Ala esquerda do time, formada por zagueiros Rayan Ait Nouri e o futuro Mohamed Amouraoferece desequilíbrio pelas projeções do primeiro (toque e passe) e desequilíbrio com os dribles do segundo, capaz de chegar ao fundo e fornecer centros atrás aos seus companheiros. Quem atua como lateral-direito no time de Scaloni deve tomar cuidado para não dobrar a pontuação. Uma porta se abriu para Giuliano Simeone como titular? Talvez por este último, mas – sobretudo – porque um jogador de futebol com as características do atacante do Atlético de Madrid (que também pode ser médio ou defesa) pode ser fundamental para aproveitar uma fragilidade da defesa adversária. Simeone não só dobrou como também rompeu as linhas na área adversária.
Em amistoso contra a Holanda A Argélia encontrou um resultado que poderia ser falso já que a figura da partida foi o goleiro Luka Zidane, mas ainda assim mostrou sua capacidade ofensiva para surpreender o adversário. O jogador vestindo a camisa 18, citado acima (Mohamed Amora) Ele recuperou uma bola da esquerda em seu campo, tocou e partiu para cima. corra para frente… 70 metros!: Finalmente perdi o um contra um após passe filtrado de Mahrez.
Vantagens de defesa
As costas não são firmes. Embora por vezes defendam com todos os jogadores atrás da linha da bola em vários momentos do jogo com a Holanda (e espera-se a mesma atitude frente à Argentina), as zonas mais fracas são as entrelinhas, nos corredores interiores: não há pressão firme, posicionar-se pelas costas não é sinónimo de defender bem, por isso os adversários encontram liberdade para filtrar passes e rematar para as paredes.

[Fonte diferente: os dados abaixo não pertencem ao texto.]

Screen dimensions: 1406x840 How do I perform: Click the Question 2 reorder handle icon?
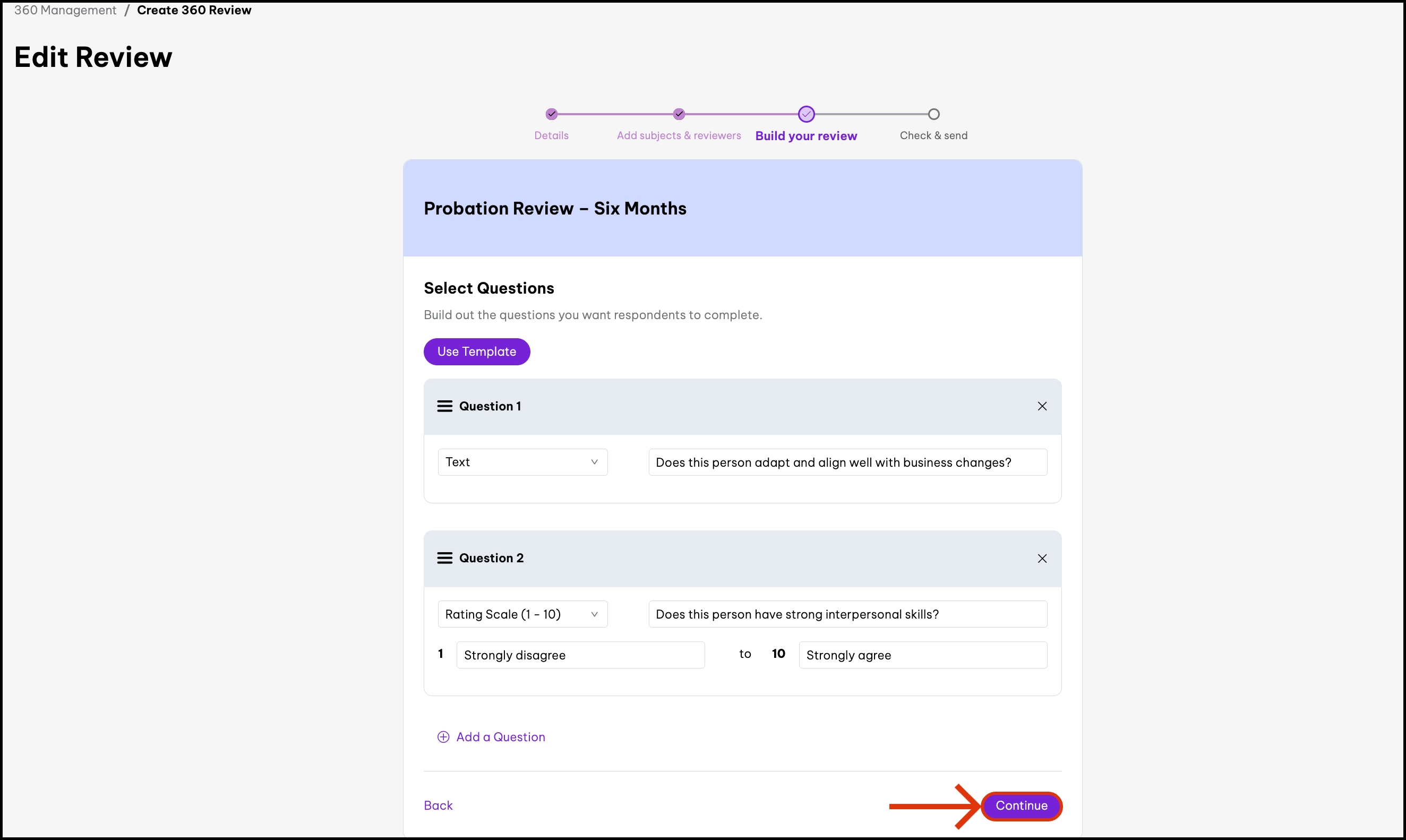444,558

Claro: para isso, os computadores que tentam hackeá-lo devem ter esses recursos “quebrar as linhas” vindo por trás, “atacando o espaço”. E é aí que o nome de Simeone entra novamente.
É verdade que a seleção tem muito poder para criar desequilíbrio ofensivo de qualquer maneira, mas daria a impressão de que precisaria de mais gente do que contra a Argélia. “ir para o gol” com diagonais profundas e acelerações verticais em vez de desequilíbrios que tornam a propriedade muito mais ampla.
No jogo da Taça das Nações Africanas contra a Nigéria (perdeu por 0-2), Osimhene marcou o primeiro golo de cabeça e o segundo veio de Akor Adams com passe interior e assistência de Osimhene. Embora as linhas pareçam estar juntas, elas não são fortes. E as principais fissuras surgem no meio, entre os defesas centrais Mandi e Bensebaini, atrás dos médios centrais. Numa área onde a Argentina também cria muito e bem, com passes de primeira e altíssima precisão.